--- Exercise material Enclosed Below ---
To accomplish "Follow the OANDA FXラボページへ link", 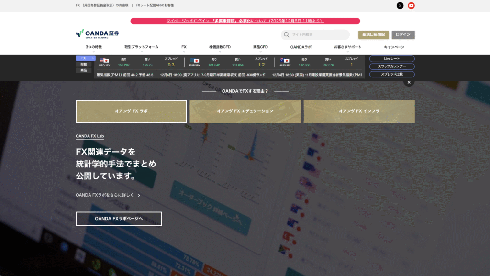I will [119, 219].
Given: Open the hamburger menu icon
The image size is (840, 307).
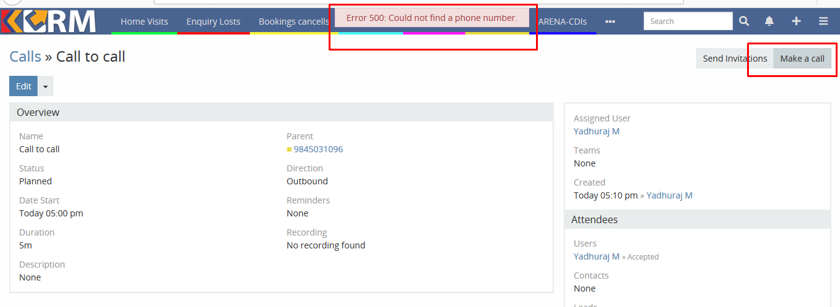Looking at the screenshot, I should coord(823,21).
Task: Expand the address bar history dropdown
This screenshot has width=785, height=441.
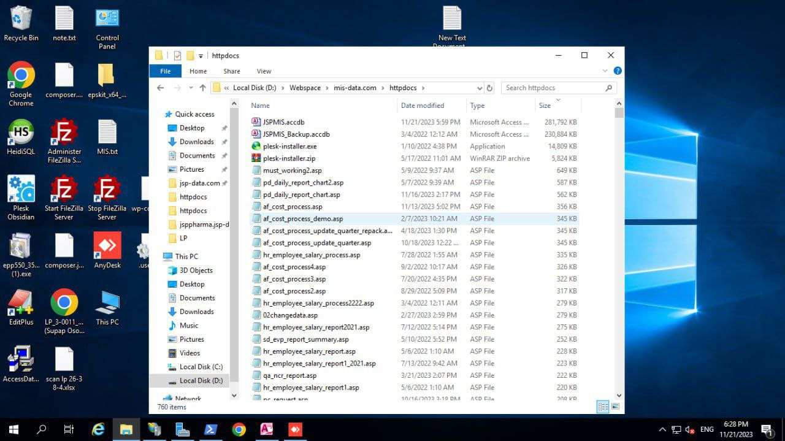Action: [480, 88]
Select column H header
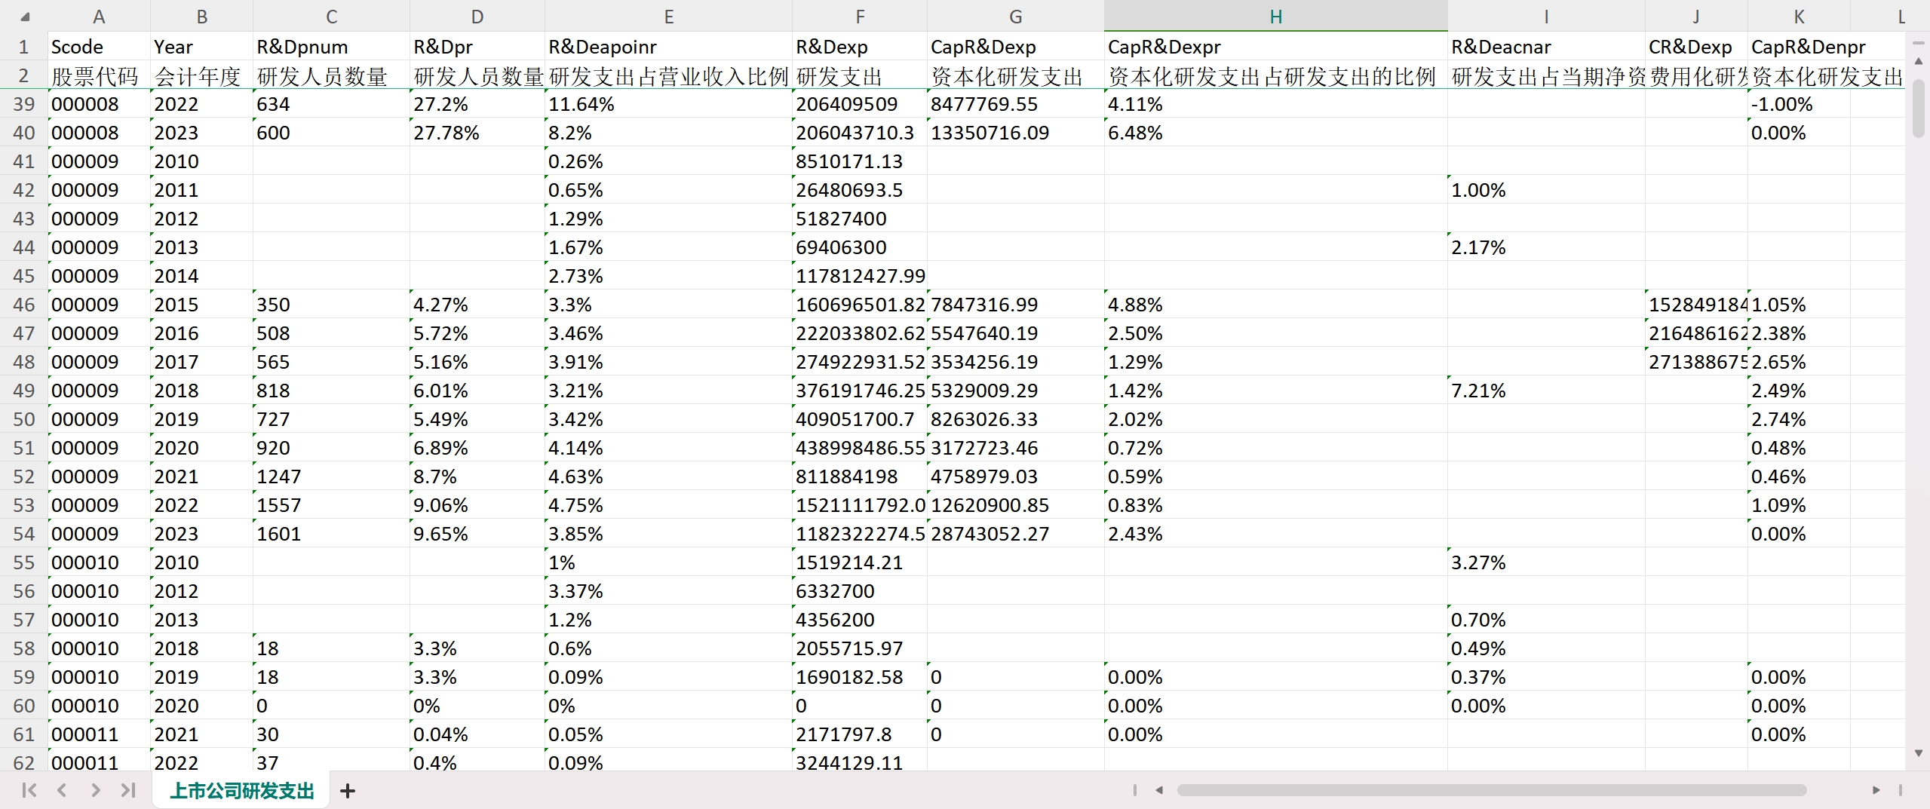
--- End of Enclosed Exercise material ---
Exercise objective:
Starting at the line that contains "Given: Open the hamburger menu icon", retype every line through the end of the material exactly as written, including both end lines but no pictures.

Result for this task:
Given: Open the hamburger menu icon
The image size is (840, 307).
Looking at the screenshot, I should coord(823,21).
Task: Expand the address bar history dropdown
This screenshot has width=785, height=441.
Action: [480, 88]
Select column H header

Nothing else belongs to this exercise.